- Given text
Malmö, Sweden, is half an hour train ride from Copenhagen. I was surprised when I learned that it is the third most populous city in Sweden, with less than 300 thousand inhabitants. I don´t think it would crack the top 100 over here. It surely has the feeling of a small countryside... downtown is somewhat busy during daytime, everything closes early, and the nightlife ends when it should be begining.

If you are on a budget it might be a good idea to stay in Malmö when visiting Copenhagen. The train crosses the Oresund bridge every twenty minutes and the regular ticket was about 15 dollars. Just go to the main station in Copenhagen/Malmö, buy the ticket in the machine or on the balcony, and enjoy the quick trip with a very nice view.

I spent a night in Malmo before going to Stockholm and a single room at the hostel Bosses Gastaninga was a good option for someone like me, who just needs ground to walk on, food to eat, beer to drink, and bed to sleep in.



I had one day to spend so I made my way through Stortorget (main square with the city hall on one side) and Gusav Adolfs Torg, waiting for the city to wake up (businesses in Malmo open around 11 am and close at 6 pm). This is an historical area with lots of cafés and small shops. One thing that surprised me was how many flowers and plants there were around! Maybe it´s to make the most out of the colors before the harsh winter comes.

My first stop was for a quick breakfast. There are so many cafes and coffebars around that I could tell that the swedes, like the brazilians, take their coffee very seriously. I guess it´s something we share, besides a history of crushing them whenever we meet in the World Cup.

Solde Kaffebar is a great stop. It´s right next do the Sofra Forstadskanalen and near the Davidshalls, a bridge with fun sculptures of shoes. Solde has high ounters and stools, creating an open and shared social space. It´s definetly not Starbucks where you sit for hours to use the internet. It reminded me of the oldest coffee shops, where bump into each other and make small talk about the news, oblivious to things like interior design, bosa nova, or font types on chalkboards. It´s just people colliding, enjoying the scents, and living the company.








From there I walked down Sodertull to Triangeln. Lots of clothing (only a few worthy places) and interior design shops. More coffe options along the way for a nice break, and more beautiful women everywhere you look. Asking for directions is almost like asking to fall in love. The Davidshallstorg area felt very hip, with some vintage shops and more fashionable stores like Trés Bien, Meadows of Malmo. A lof of nice restaurants too, but all very pricy. Actually, food was the most expensive thing when traveling around Scandinavia. I´d never seen anything like it. It felt like I was a viking, savouring every bit of scarce food, conquered from the elements.

The first discovery was a shoe shop with English and Australian shoes. Rolf Hansson & Sonner Skomakeri belongs to a father and his two sons, the three of them cobblers. In addition to selling shoes from Crockett & Jones and R.M. Williams they also do repairs in the back.

- Raw data

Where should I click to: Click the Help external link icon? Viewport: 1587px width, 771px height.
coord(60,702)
...
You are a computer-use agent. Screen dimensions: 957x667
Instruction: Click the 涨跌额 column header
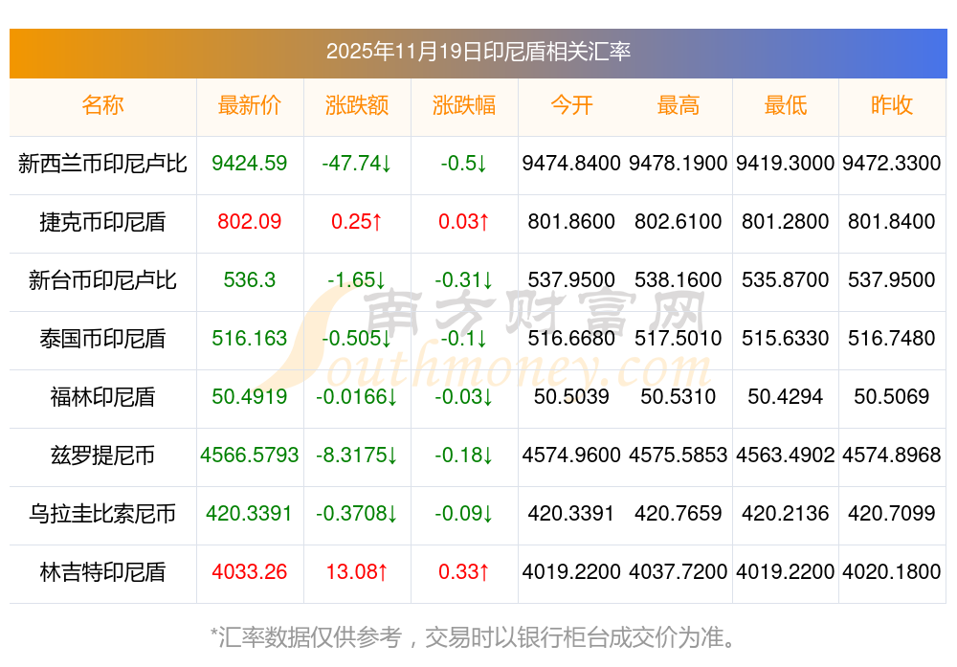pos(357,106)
==
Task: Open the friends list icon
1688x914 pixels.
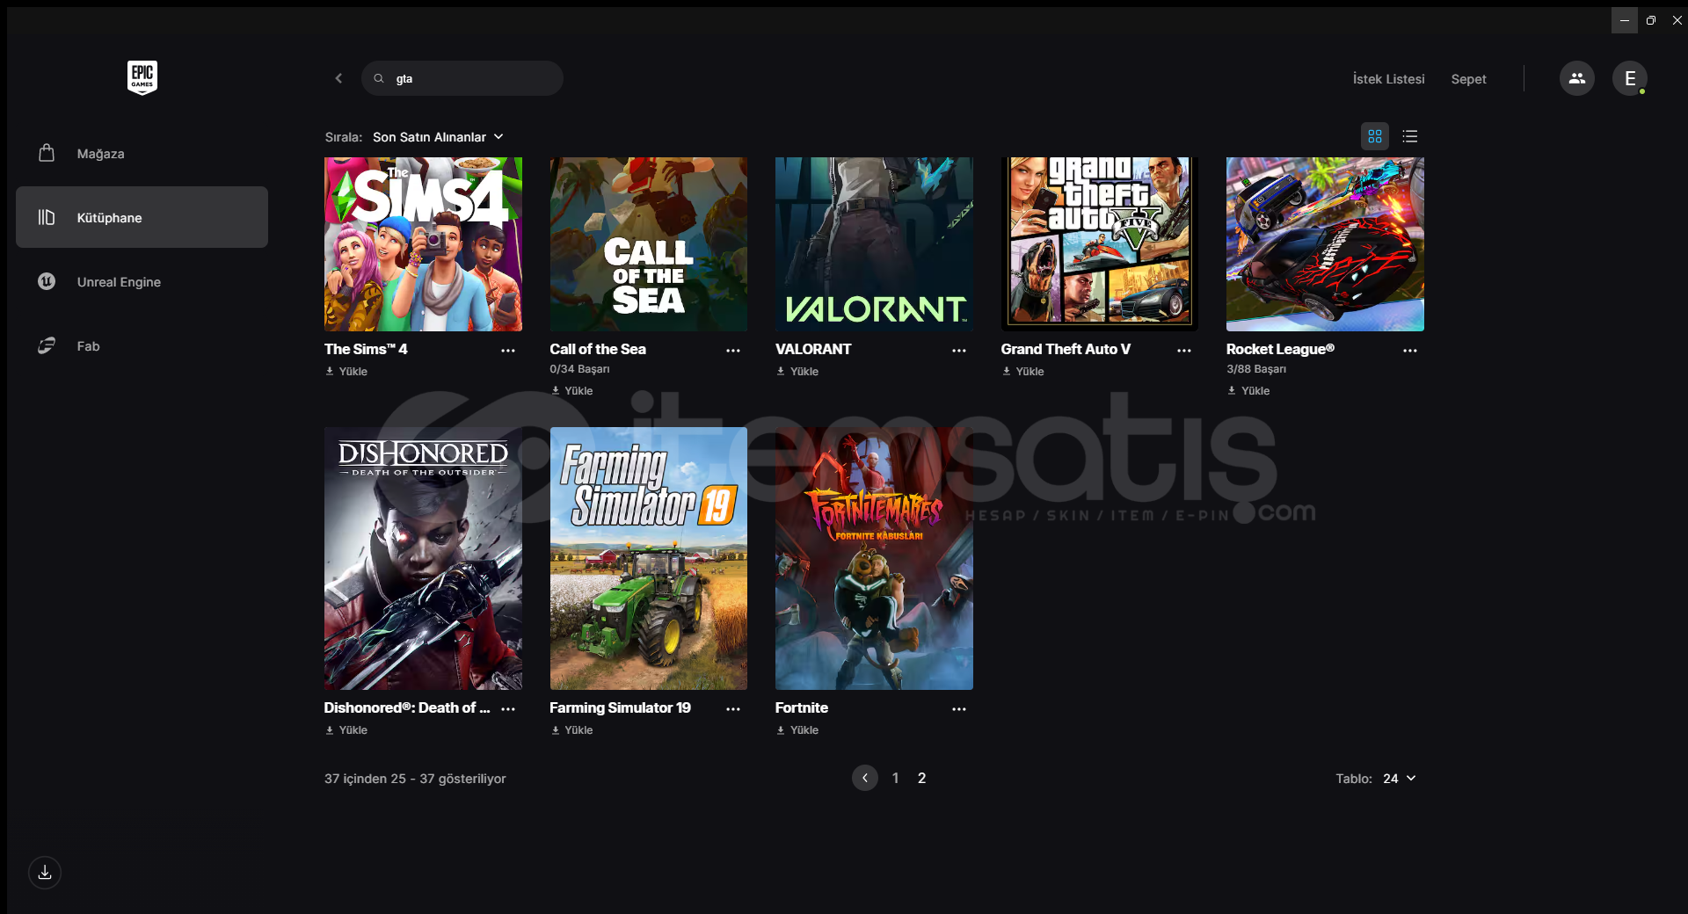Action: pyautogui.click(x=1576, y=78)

- Required actions
a) Decide whether each statement below agrees with the Malmö travel account, answering yes or no and quoting the deciding words of the account exactly: (i) The regular train ticket between Copenhagen and Malmö cost about 15 dollars. (ii) Businesses in Malmö open around 9 am. (iii) Rolf Hansson & Sonner Skomakeri belongs to a father and his two daughters.
b) Write the next part of the Malmö travel account, picking up after its final sentence.

- Answers below
a)
(i) Yes: "the regular ticket was about 15 dollars"
(ii) No: "businesses in Malmo open around 11 am and close at 6 pm"
(iii) No: "belongs to a father and his two sons"

b)
I expected cold people but the reception was warm everywhere. We talked a little about boots, shoes, parents, small businesses, blogs, and then they let me to take a look at the workshop. This might not be special for most of you, but here in Brazil good shoe making is truly dead. This was the first time I wasn´t received by a grumpy spiteful cobbler. For the first time I was someone hand welting and also a working goodyear welting machine.

Sweden is modern but it retains some old-fashioned business that are dead over here, kind of like Austria. It occured to me that while we in Brazil strive for lifestyle shops, mixing shoes, with barbershops, with beer, with coffee, custom garages, and whatever fits the "persona", some places still work in the old fashioned way. Each master with their trade, doing what they are good at, thoroughly dedicated to a craft. I enjoy the mixing and creative service, but more often than not all the complements feel like they are filling a gap, instead of complementing good product and extraodinary service..

It´s always cool to enter a concept "lifestyle" space, but I think it´s more rewarding when innovation comes not from serving beer while you get a hair cut, or from creative social media, but from seing diligence in the work of people doing something that no one else wants to do anymore. It was a very different experience for me!









The store I wanted to visit the most was Très Bien Shop. I was really eager to see the physical space behind one of men's fashion strongest e-commerce, but before getting there I need to share another very peculiar store. It is a western store with cowboy boots, hats country, raccoon hats, and other things that recall the old American West, or what we call "sertanejo".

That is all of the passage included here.